Which is, of course, what I’m doing here, and the reason we’re getting to him as quickly as the third installment in this series is that his health is not great. He’s 81, and he had a heart attack recently. I, like the Academy, am thinking that I’d better honour him quickly if I’m going to honour him while he’s still alive.
I’m not sure a lot of people would think of him when deciding to pay tribute to the greats. On the other hand, he’s one of those people who livens up all kinds of movies with his appearance. Yes, he largely plays the Cranky Old Guy these days, but he plays the character awfully well, after all. I’m not sure if he deserved the Argo Oscar nomination, and I’m not sure he deserved the Little Miss Sunshine win, but he’s still someone to talk about.

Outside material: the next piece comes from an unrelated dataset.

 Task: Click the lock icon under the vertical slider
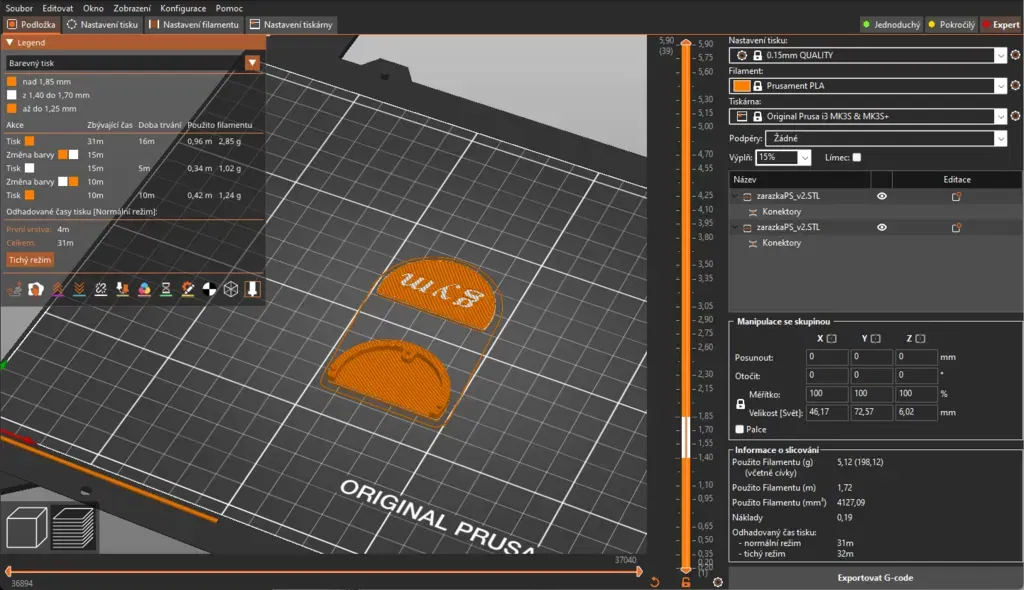click(685, 582)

When I think of him, I tend to think of four comic roles. My mom owned Russians, there, on VHS when I was a kid, and I watched it many, many times. I’m also pretty well exactly of the age to remember him in Edward Scissorhands, where he’s the mellow suburban husband to Dianne Wiest’s eager Avon lady Peg. I’m also one of those rare people with a personal fondness for So I Married an Axe Murderer, wherein he played a sweet, lovable man trying to be a curmudgeonly one simply because he felt it’s what police captains should be like. And, yes, he’s the terrified psychologist treating John Cusack’s Martin Blank in Grosse Pointe Blank.
It’s not everyone, in short, who has stolen scenes from Carl Reiner, Johnny Depp, Mike Myers, and John Cusack, but there we are. Not to mention Jennifer Connelly, Robin Williams, Ben Affleck, and of course Audrey Hepburn. He’s never been a leading man, but he’s always had enough presence so that I think he could, with a good script.
His sons are older than I am, so I suppose it’s not surprising that he started playing curmudgeons by the time I became aware of him; the first movie of his I saw was The Rocketeer, where he plays Cranky Old Mechanic Peevy. On the other hand, Peevy is also similar to many of his other roles in that Peevy’s not a bad guy once you get to know him. He’s old and doesn’t much like what’s going on, but he’s also Our Hero’s mentor and always friendly to the lovely Jenny. And the only reason he doesn’t steal a scene from Timothy Dalton is that they never appear in any scenes together.
Actually, it’s as far back as The Russians Are Coming, the Russians Are Coming that he started playing characters who are just tired all over from dealing with other characters’ stupidity. He’s played a wider range than that—we are, after all, talking about a man who menaced Audrey Hepburn and was in turn menaced by John Cusack. He tried to help Johnny Depp lead a normal life, possibly something he might consider trying again. He’s a true character actor; I’m not sure I’ve seen a movie where I thought he was miscast. There are higher praises of someone’s films, but not many.